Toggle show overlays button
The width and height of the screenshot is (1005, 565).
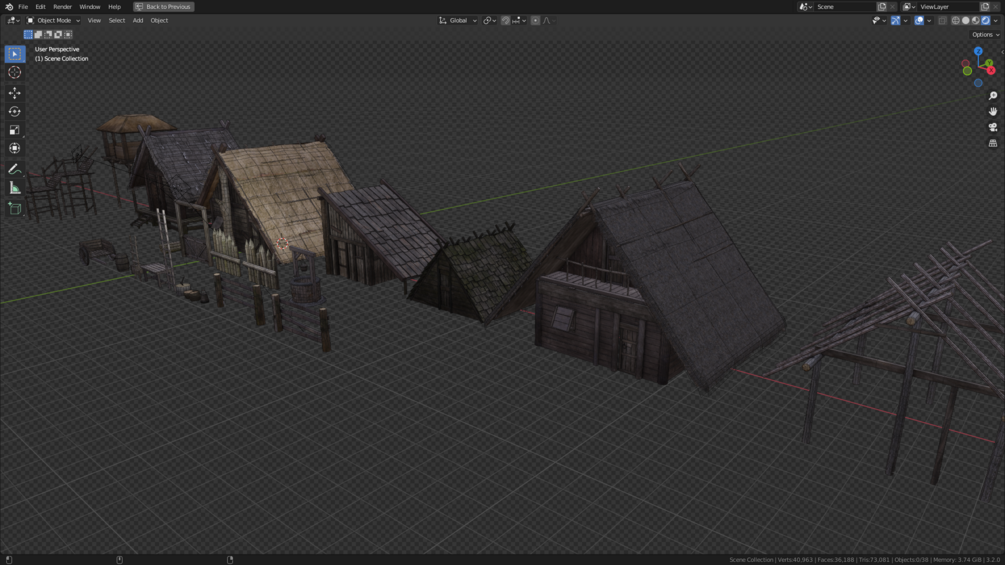(x=919, y=20)
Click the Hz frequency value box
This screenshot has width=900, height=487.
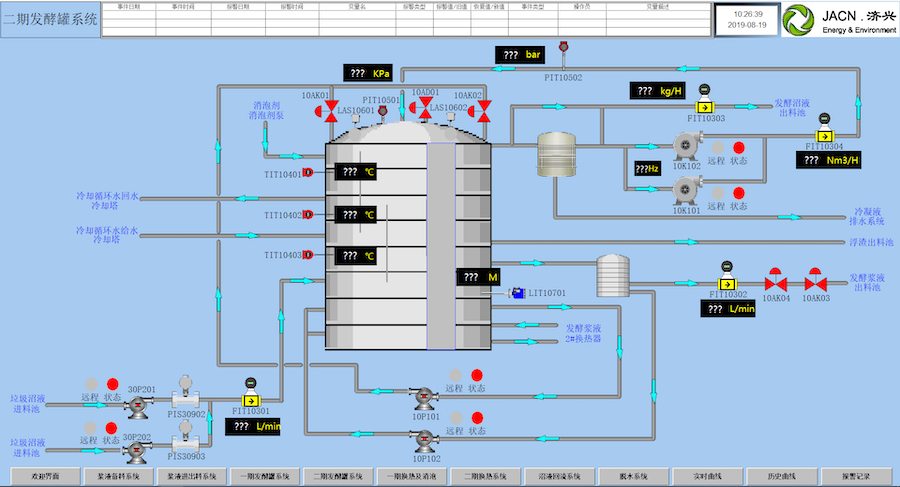tap(647, 168)
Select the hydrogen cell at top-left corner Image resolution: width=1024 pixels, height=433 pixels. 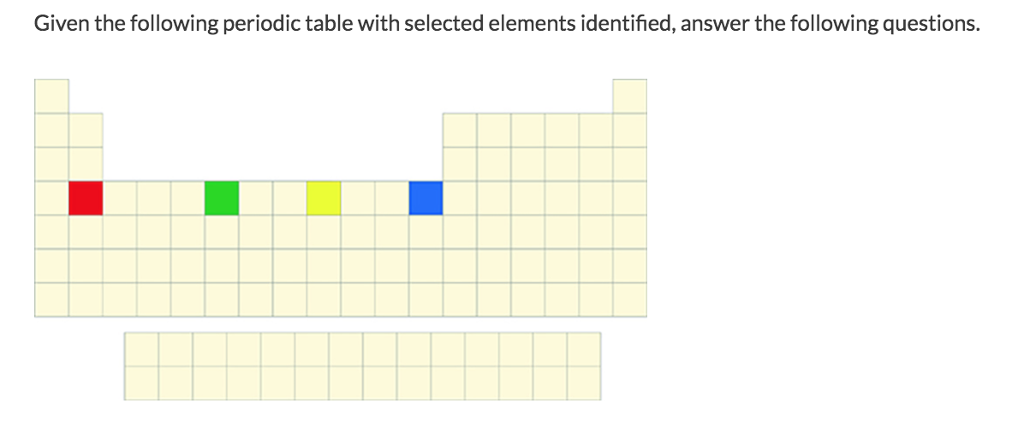52,96
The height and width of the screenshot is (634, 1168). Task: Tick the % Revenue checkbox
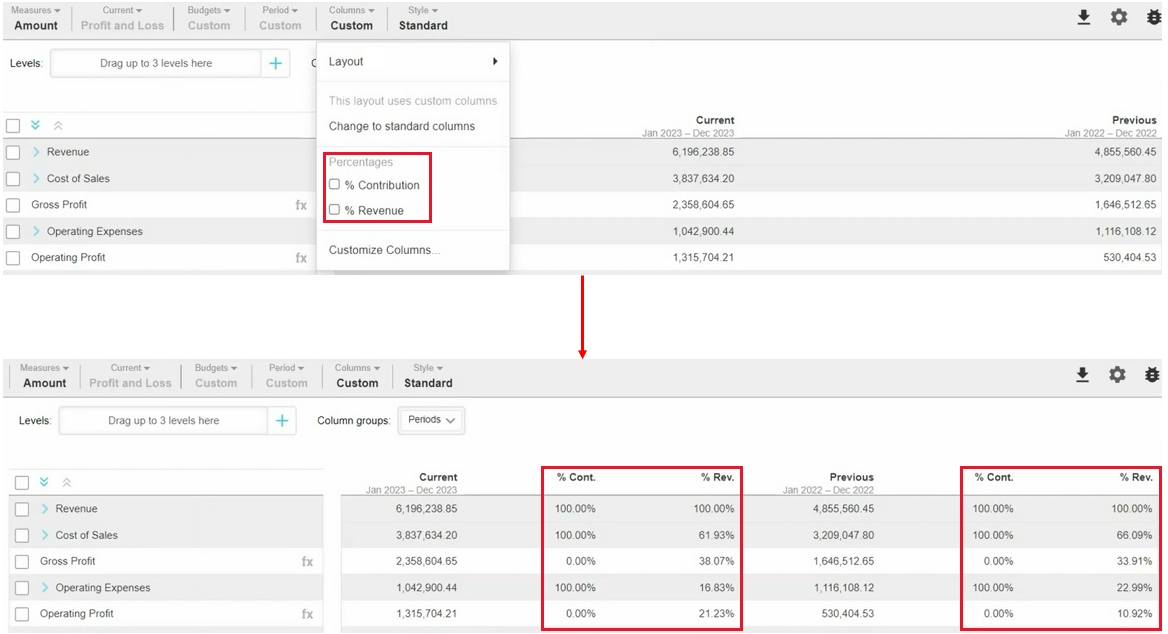pyautogui.click(x=335, y=210)
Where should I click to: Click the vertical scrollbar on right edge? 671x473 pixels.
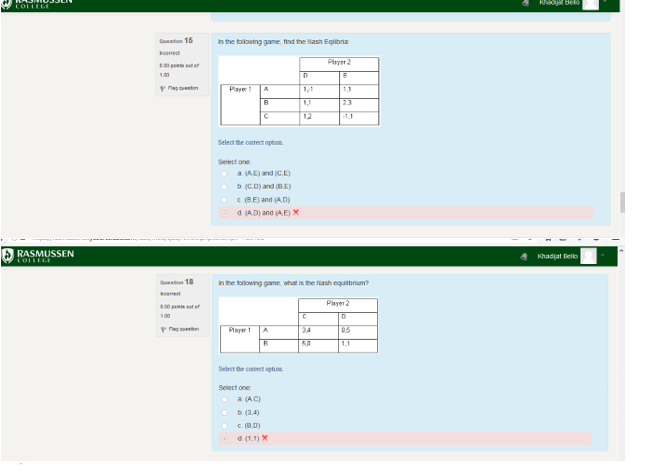tap(622, 201)
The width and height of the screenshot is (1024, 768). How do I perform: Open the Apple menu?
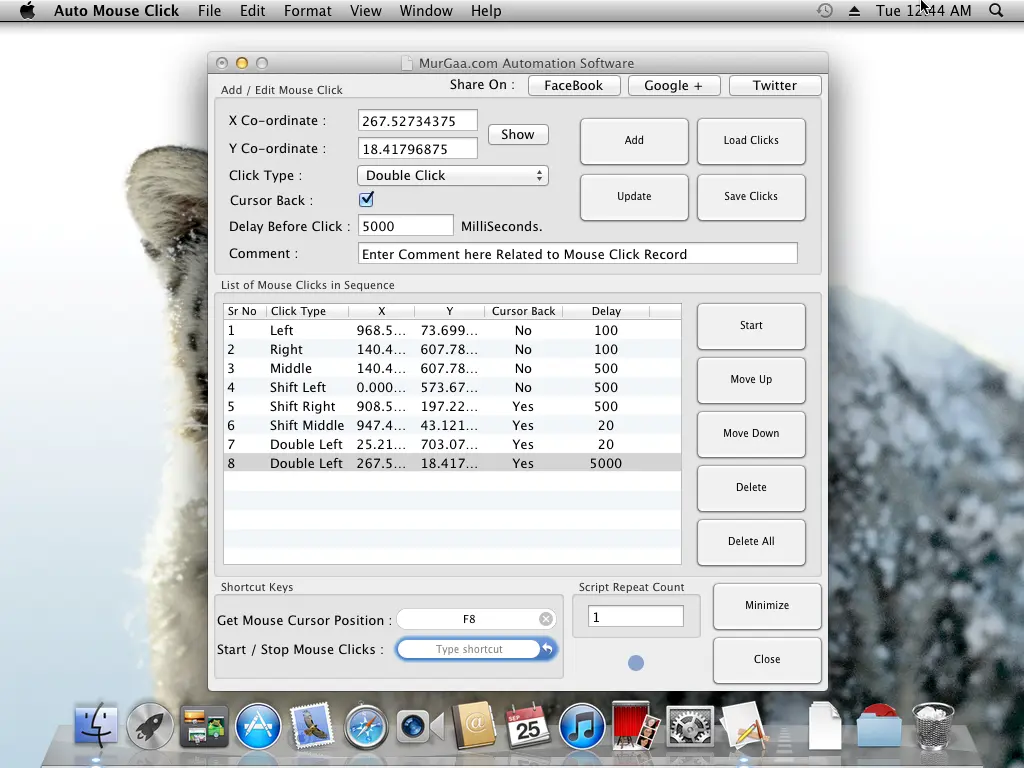point(27,11)
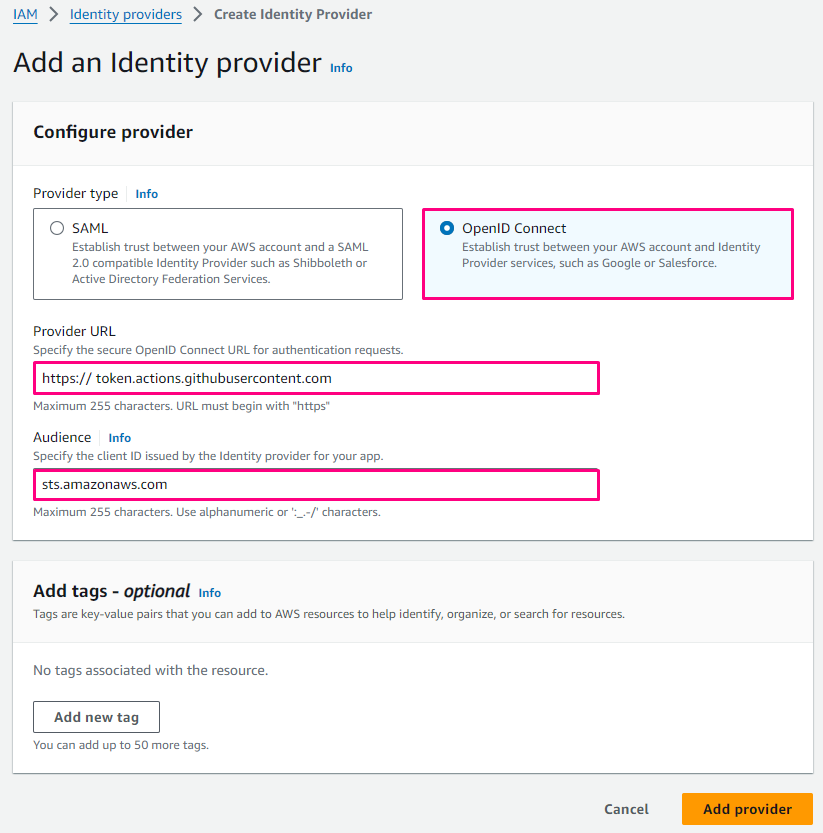Select the OpenID Connect radio button

[447, 228]
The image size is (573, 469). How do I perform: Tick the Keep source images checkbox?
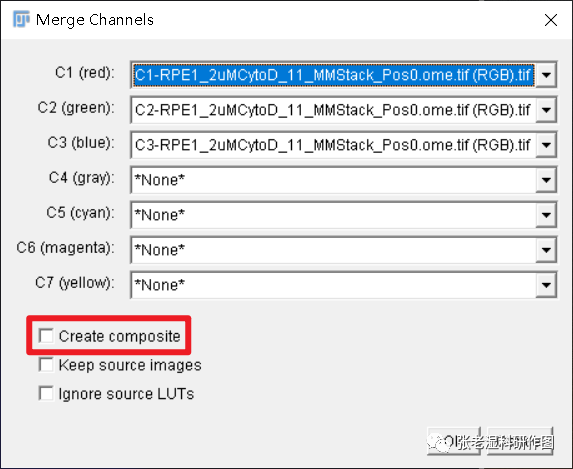click(x=46, y=365)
──────────
Only the lines from the one containing "Where should I" through the final line of the records should be transcribed, exactly and with no pictures.

Where should I click to: Click the vertical scrollbar on right edge? 671x473 pixels.
tap(622, 201)
The width and height of the screenshot is (1024, 768). How do I perform: Open the Apple menu?
point(27,11)
Select the OpenID Connect radio button

[447, 228]
The image size is (573, 469). How do I perform: Tick the Keep source images checkbox?
click(x=46, y=365)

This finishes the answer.